Suppose we are working in an elementary context where e.g. we don’t want to rush to invoke infinitary choice principles, and want to keep background assumptions modest. What should our attitude be to the idea of countability? Countability is defined by a quantification – X are countable if there is a function f : N → X which enumerates them. But quantification over which functions?
I’m not raising Skolemite concerns here. Even if you fully buy into a rich set-theoretic background, taken at face value, different set theories will supply different enumerating functions. Thus the so-called constructible reals are uncountable according to the theory ‘ZFC + V = L’ but countable according to the theory ‘ZFC + there exists a Ramsey cardinal’. More needs to be said even by the orthodox who identify functions with sets, if it isn’t to be left somewhat indeterminate what objects are countable. But suppose we fall short of endorsing the orthodoxy because we don’t (in the context, anyway) want definitely to buy into the wildly infinitary assumptions of set theory: we might initially seem to be in danger of making the notion of countability too indeterminate to be comfortable with. For if we are leaving it open just which functions we are prepared to countenance, we leave it correspondingly open which enumerating functions we are aiming to quantify over when we say that some objects are countable.
Yet mathematicians — at least when writing in fairly elementary contexts — cheerfully talk about the countable as if that’s unproblematic. How come? Is that just carelessness?
Well, no. Elementary talk about the countable tends (doesn’t it?) to feature in three sorts of context:
- There are claims that certain objects are indeed countable, defended by showing that the objects in question are unproblematically counted by producing a nice enumerating function. (Consider, for a familiar simple example, how we show that the positive rationals m/n are countable by actually constructing the ‘zig-zag’ enumerating function for ordered pairs m, n, and so counting them.)
- There are claims that certain objects are uncountable, defended by reducing the assumption that they can be counted to absurdity. (Consider, for another familiar simple example, the usual diagonal argument that the infinite binary sequences are uncountable.)
- There are conditional claims of the kind if X are countable, then …, supported by general arguments that are insensitive to how exactly we delimit (or fail to delimit) the countable.

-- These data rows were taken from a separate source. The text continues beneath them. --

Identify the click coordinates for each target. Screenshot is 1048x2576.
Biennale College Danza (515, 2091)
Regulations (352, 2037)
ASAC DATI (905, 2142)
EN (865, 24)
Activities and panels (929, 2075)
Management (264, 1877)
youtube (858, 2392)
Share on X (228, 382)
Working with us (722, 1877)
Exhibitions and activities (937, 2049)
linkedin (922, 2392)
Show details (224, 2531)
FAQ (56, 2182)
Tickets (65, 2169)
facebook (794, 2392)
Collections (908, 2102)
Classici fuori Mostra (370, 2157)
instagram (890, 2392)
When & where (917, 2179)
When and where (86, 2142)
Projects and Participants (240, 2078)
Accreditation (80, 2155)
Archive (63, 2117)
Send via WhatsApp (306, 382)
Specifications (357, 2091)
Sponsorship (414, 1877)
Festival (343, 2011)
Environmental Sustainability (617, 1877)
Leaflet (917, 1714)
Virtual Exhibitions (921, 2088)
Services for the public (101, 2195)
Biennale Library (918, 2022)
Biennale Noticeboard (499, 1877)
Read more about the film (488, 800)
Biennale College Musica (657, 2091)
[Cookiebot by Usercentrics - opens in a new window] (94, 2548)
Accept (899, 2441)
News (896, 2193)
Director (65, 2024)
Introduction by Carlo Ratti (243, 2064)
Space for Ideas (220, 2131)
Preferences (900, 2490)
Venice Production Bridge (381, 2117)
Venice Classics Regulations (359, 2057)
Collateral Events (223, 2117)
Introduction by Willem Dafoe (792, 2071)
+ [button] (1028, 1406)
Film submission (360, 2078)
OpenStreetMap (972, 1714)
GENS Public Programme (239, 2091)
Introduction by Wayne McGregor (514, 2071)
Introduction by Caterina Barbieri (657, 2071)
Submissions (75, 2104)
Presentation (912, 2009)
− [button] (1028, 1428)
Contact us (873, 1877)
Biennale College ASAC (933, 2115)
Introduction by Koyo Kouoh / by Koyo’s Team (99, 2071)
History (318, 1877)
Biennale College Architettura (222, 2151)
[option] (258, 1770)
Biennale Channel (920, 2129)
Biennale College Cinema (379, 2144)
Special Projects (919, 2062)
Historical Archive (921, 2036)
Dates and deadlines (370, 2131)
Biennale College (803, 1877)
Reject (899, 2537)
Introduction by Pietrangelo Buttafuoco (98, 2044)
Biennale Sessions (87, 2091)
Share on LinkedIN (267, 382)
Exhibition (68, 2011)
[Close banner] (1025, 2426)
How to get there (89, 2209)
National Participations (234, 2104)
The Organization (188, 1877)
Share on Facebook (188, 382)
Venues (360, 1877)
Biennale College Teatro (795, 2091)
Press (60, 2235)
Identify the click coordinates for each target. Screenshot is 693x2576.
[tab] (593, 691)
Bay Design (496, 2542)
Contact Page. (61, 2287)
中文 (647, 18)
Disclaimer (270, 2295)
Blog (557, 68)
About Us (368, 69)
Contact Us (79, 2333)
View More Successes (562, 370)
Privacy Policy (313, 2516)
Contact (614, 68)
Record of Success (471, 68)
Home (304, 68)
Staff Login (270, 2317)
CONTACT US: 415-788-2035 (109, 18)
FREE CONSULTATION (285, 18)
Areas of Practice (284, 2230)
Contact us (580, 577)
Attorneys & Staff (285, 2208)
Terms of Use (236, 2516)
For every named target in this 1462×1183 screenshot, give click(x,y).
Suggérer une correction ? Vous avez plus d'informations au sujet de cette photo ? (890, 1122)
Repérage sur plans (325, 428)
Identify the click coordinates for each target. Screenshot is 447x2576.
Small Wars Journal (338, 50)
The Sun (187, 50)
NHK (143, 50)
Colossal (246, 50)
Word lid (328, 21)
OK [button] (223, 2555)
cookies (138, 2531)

(The second is a special case of the third, of course, but perhaps worth highlighting.) In none of these kinds of case, at any rate, does such indeterminacy as we might be leaving in the extent of the countable become problematic. So if we proceed with due caution – restrict ourselves to these cases — we can continue to talk about the (un)countable safely enough. And in elementary contexts we do exercise such caution.
Or at least, so it seems. Query: is that a fair description of ‘ordinary’ mathematical practice in elementary, non-set-theoretic, areas? If not, what is going on? While if I’m right, can you think of some texts which overtly ’fess up to the need for this element of caution?